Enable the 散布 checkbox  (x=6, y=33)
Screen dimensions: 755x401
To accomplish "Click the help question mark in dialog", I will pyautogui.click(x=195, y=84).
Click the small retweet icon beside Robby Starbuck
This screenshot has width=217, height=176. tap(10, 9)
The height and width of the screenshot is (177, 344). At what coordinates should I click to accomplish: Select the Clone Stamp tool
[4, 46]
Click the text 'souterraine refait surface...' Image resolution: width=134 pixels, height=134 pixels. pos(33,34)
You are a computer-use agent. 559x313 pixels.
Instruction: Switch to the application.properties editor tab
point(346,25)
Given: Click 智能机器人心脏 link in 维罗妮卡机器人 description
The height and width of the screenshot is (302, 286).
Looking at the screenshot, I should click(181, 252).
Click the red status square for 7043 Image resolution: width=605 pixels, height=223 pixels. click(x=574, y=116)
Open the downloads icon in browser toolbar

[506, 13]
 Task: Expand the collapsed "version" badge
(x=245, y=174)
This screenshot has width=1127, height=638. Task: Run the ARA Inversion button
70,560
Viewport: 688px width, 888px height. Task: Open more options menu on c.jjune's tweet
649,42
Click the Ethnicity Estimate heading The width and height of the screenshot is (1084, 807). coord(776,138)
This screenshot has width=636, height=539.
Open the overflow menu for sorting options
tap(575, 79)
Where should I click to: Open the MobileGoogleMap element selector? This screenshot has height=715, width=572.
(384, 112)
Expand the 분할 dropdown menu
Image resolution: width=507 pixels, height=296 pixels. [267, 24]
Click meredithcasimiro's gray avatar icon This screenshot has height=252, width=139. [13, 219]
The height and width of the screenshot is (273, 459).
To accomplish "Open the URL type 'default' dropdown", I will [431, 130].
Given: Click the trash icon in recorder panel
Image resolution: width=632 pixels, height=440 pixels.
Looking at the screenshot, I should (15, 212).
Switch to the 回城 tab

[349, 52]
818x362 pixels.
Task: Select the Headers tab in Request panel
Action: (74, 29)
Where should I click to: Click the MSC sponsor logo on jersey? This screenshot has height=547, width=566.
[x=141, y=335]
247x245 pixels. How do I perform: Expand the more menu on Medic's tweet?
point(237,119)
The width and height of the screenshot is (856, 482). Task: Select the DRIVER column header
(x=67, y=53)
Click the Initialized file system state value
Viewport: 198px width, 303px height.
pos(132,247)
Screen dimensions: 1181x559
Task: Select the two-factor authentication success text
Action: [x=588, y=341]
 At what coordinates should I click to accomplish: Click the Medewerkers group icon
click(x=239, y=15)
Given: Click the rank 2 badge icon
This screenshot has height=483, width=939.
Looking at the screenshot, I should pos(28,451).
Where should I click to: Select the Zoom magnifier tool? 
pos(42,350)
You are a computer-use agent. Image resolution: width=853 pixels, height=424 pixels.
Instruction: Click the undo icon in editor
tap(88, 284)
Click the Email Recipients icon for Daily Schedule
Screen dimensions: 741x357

Prompt - Only an exact copy of the lines from the beginning of the listing through the line with "This screenshot has width=636, height=539.", both included, belongs in the answer.

Written answer -
Enable the 散布 checkbox  (x=6, y=33)
Screen dimensions: 755x401
To accomplish "Click the help question mark in dialog", I will pyautogui.click(x=195, y=84).
Click the small retweet icon beside Robby Starbuck
This screenshot has width=217, height=176. tap(10, 9)
The height and width of the screenshot is (177, 344). At what coordinates should I click to accomplish: Select the Clone Stamp tool
[4, 46]
Click the text 'souterraine refait surface...' Image resolution: width=134 pixels, height=134 pixels. pos(33,34)
You are a computer-use agent. 559x313 pixels.
Instruction: Switch to the application.properties editor tab
point(346,25)
Given: Click 智能机器人心脏 link in 维罗妮卡机器人 description
The height and width of the screenshot is (302, 286).
Looking at the screenshot, I should click(181, 252).
Click the red status square for 7043 Image resolution: width=605 pixels, height=223 pixels. click(x=574, y=116)
Open the downloads icon in browser toolbar

[506, 13]
 Task: Expand the collapsed "version" badge
(x=245, y=174)
This screenshot has width=1127, height=638. Task: Run the ARA Inversion button
70,560
Viewport: 688px width, 888px height. Task: Open more options menu on c.jjune's tweet
649,42
Click the Ethnicity Estimate heading The width and height of the screenshot is (1084, 807). coord(776,138)
This screenshot has width=636, height=539.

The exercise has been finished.